DOIS - Da fracção autónoma designada pela letra "O", correspondente à garagem na cave com entrada pela Avenida …, número 334, com o valor patrimonial de 10.364,63 €, correspondendo ao referido direito o valor de 5.182,32 €, a que atribui igual valor.
TRES - Da fracção autónoma designada pela letra "S", correspondente à garagem na cave com entrada pela Avenida …, número 334, com o valor patrimonial de 10.364,63 €, correspondendo ao referido direito o valor de 5.182,32 €, a que atribui igual valor, todas pertencentes ao prédio urbano, em regime de propriedade horizontal, sito na Avenida …, números 314, 318, 322 e 334 e Rua Manuel …, número 230, Montijo, freguesia e concelho do Montijo, descrito na Conservatória do Registo Predial do Montijo sob o número dois mil trezentos e vinte e seis, da referida freguesia do Montijo, afecto ao regime da propriedade horizontal (...) com a aquisição de cada uma das referidas fracções registada na citada Conservatória a favor do primeiro outorgante, pela apresentação onze, de catorze de Dezembro de dois mil e quatro, inscrito na respectiva matriz sob o artigo 10118 da freguesia do Montijo.

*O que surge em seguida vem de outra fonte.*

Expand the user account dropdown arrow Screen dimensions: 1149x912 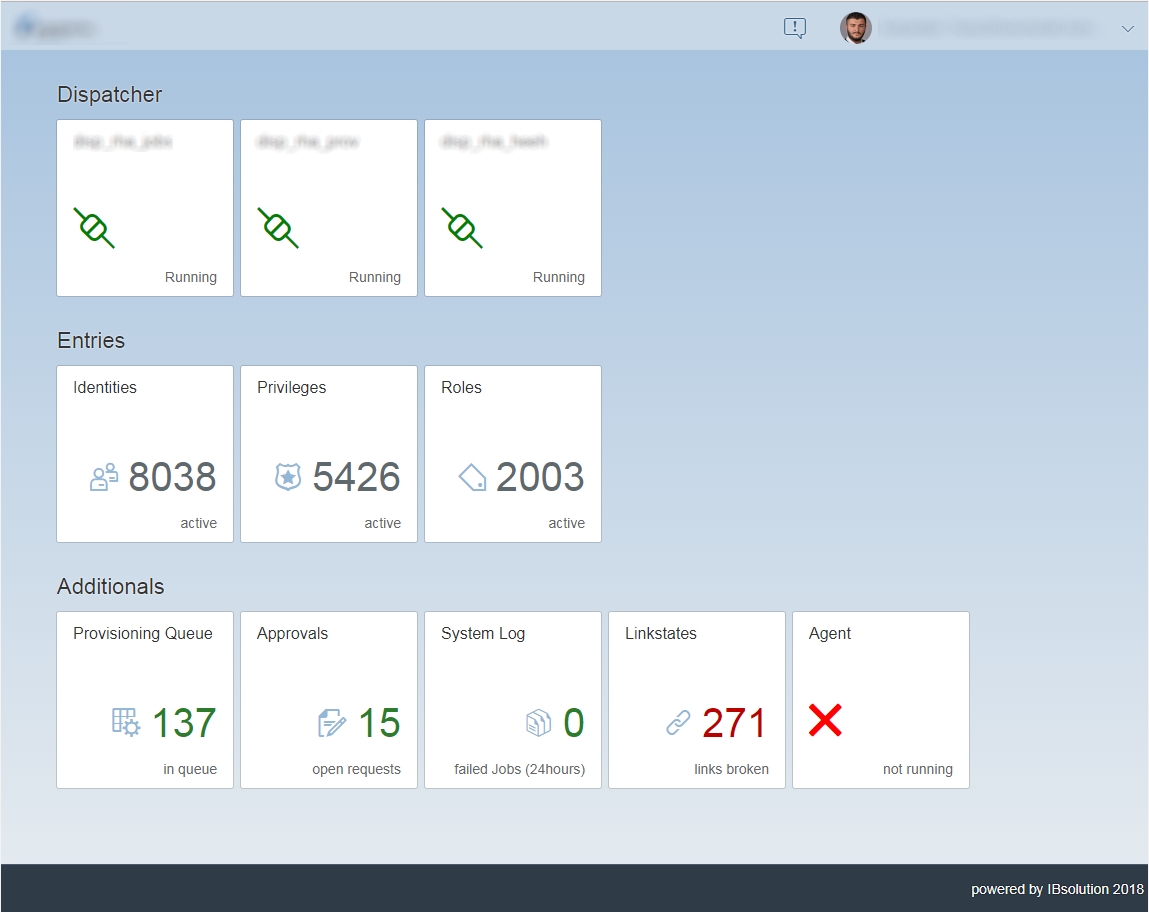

Que atribui à doação o valor de duzentos e oitenta e dois mil quinhentos e quarenta e dois euros e catorze cêntimos.
E, PELA SEGUNDA OUTORGANTE, FOI DITO:
Que aceita a doação de seu pai, nos termos exarados.
E, PELA TERCEIRA OUTORGANTE, FOI DITO:
Que, constituindo a identificada fracção autónoma "A", casa de morada de família, presta ao seu consorte o consentimento necessário à plena validade do presente acto.
(...)
O valor do direito de uso e habitação, e da nua propriedade foram calculados nos termos das alíneas a) e b) do Art. ° 13° do CIM T";
2.4. - A doação foi registada na Conservatória do Registo Predial respectiva, sob a Ap. 694, de 2013/05/10, e o direito de uso e habitação, sob a Ap. 695, de 2013/05/10.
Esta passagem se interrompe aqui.